Concílio Vaticano II, constituição Gaudium et Spes.
Os padres conciliares já tinham feito pedido parecido em outro documento aprovado semanas antes, o decreto Apostolicam actuositatem, “sobre o apostolado dos leigos”, de 18 de novembro de 1965, e que começa dizendo que “o progresso da ciência e da técnica” e outras mudanças na sociedade “não só dilataram imenso os campos do apostolado dos leigos, em grande parte acessíveis só a eles, mas também suscitaram novos problemas que reclamam a sua atenção interessada e o seu esforço” (n. 1) – um desses problemas é a “idolatria das coisas materiais”, baseada em uma confiança excessiva “no progresso das ciências naturais e da técnica” (n. 7). A ciência, portanto, também é campo de apostolado para os leigos católicos.

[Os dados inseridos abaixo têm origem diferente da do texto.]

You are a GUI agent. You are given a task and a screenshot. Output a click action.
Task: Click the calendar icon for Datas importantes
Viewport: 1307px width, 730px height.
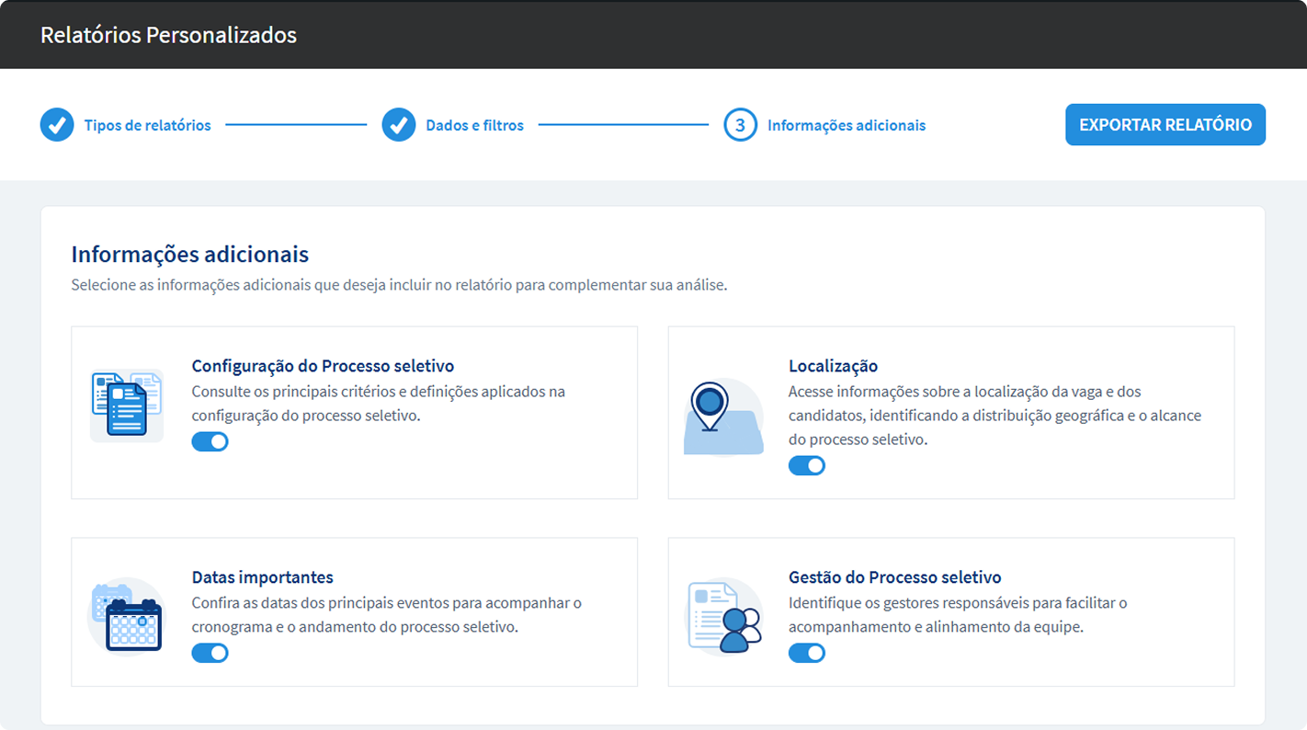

E a escola católica é o campo ideal para que os cristãos se preparem, de modo que possam fazer esse apostolado com ainda mais eficiência. No decreto Gravissimum educationis, “sobre a educação cristã”, aprovado em outubro de 1965, o Concílio Vaticano II pede que os professores das escolas católicas sejam “preparados com particular solicitude, para que estejam munidos de ciência quer profana quer religiosa, comprovada pelos respectivos títulos, e possuam a arte de educar, de harmonia com o progresso dos nossos dias” (n. 8). Os padres ainda destacam o papel do ensino superior:
“Visto que as ciências progridem sobretudo mercê de investigações especiais de maior alcance científico, favoreçam-se o mais possível nas universidades e faculdades católicas aqueles institutos cujo fim primário é a promoção da investigação científica. O sagrado Concílio muito recomenda que se fundem universidades e faculdades católicas, convenientemente distribuídas pelas diversas partes da terra, de tal maneira, porém, que brilhem não pelo número, mas pela dedicação à ciência.” (n. 10)
Seis décadas depois, nenhum desses trechos perdeu sua atualidade. A Igreja continua vendo com esperança os avanços científicos, embora siga alerta sobre o mau uso da técnica, e insiste que a ciência é um campo onde os cristãos precisam estar presentes, dando exemplo e mostrando que o conhecimento da criação é uma maneira de chegar ao Criador.